Questo film dopotutto, spogliato dalle sue sfavillanti scenografie, sembra volerci ricordare una cosa tanto ovvia quanto poco considerata: fare cinema, raccontare storie, ha sempre delle conseguenze. E credere che non sia così è da ingenui, proprio come il nostro Toby-Da-Giovane. Non si può giocare con le vite degli altri, mischiare la realtà alla finzione e poi alla fine di tutto calpestare ciò che ne rimane. Far credere loro di essere valorosi cavalieri o dolci fanciulle da salvare con un futuro davanti pieno di grandi avventure. La realtà fa ancora più male dopo aver avuto il privilegio di vivere, anche solo qualche ora, nella finzione di qualcun’altro. Niente è per sempre, e quando la magia finisce, la triste, grigia e piatta realtà torna a svuotare le vite, e le conseguenze possono essere disastrose, per le persone fragili. 

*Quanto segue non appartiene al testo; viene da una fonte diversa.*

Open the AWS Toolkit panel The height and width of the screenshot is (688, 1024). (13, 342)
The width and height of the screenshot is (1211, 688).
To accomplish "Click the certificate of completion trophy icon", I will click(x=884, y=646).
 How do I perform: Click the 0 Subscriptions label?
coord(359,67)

Non per Toby, che la vita ha trasformato in un duro, disilluso, senza amore, senza memoria. Ma il momento per ricordare arriva per tutti, arriva sempre, e il percorso che si troverà a fare è proprio quello a ritroso che lo porterà alla consapevolezza delle sue responsabilità verso i troppi conti in sospeso. 

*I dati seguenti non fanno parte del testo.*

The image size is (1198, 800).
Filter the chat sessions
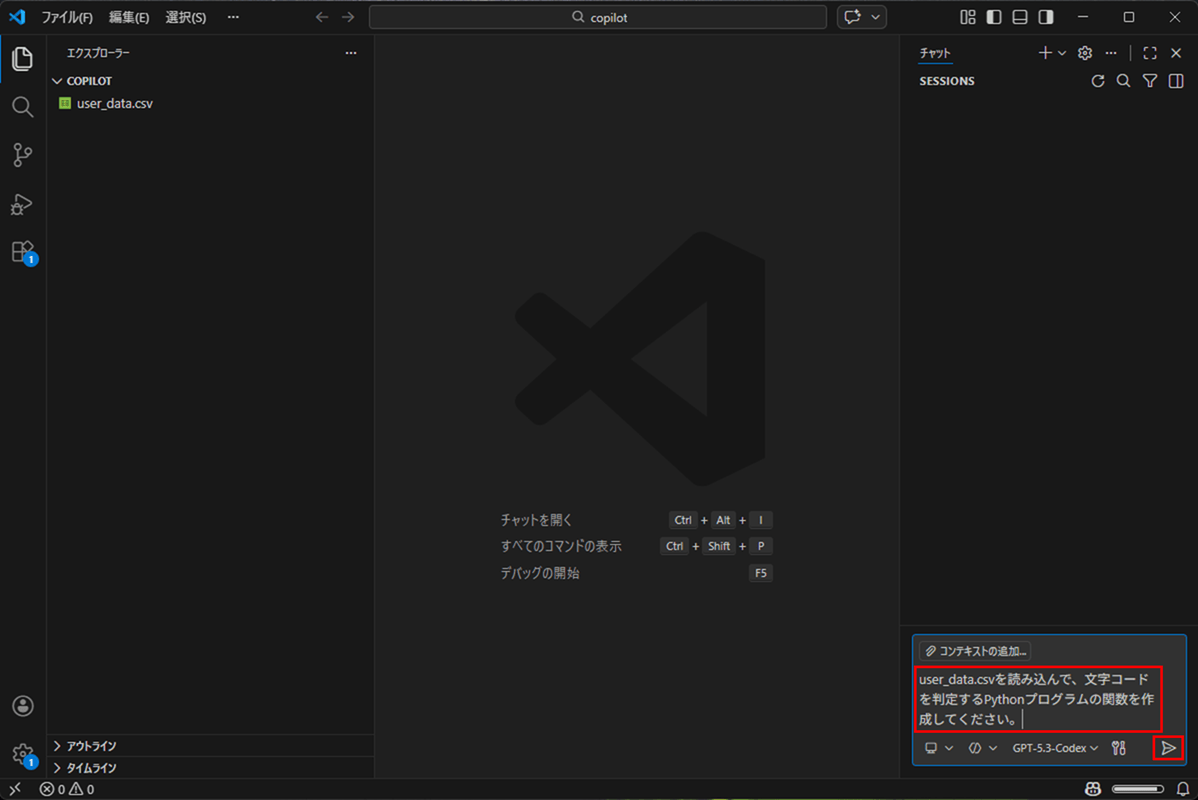click(x=1149, y=81)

“Pensi che spiegare spieghi ogni cosa?” Dice il visionario Don Chisciotte al “babbano” Toby-Da-Grande. 
E allora come possiamo provare a fare arte, coinvolgendo le persone nelle nostre invenzioni, ispirandoci alla realtà, trasfigurandola, senza far diventare matta la gente? Facendo le cose con il cuore. Mantenendo le nostre promesse. Non scendendo mai a compromessi. Che è poi esattamente ciò che ha fatto Terry Gilliam con il suo Don Chisciotte. Non l’hai mai abbandonato, dopo tutto questo tempo. 
Se questo non è vero amore, io non so davvero che cosa sia.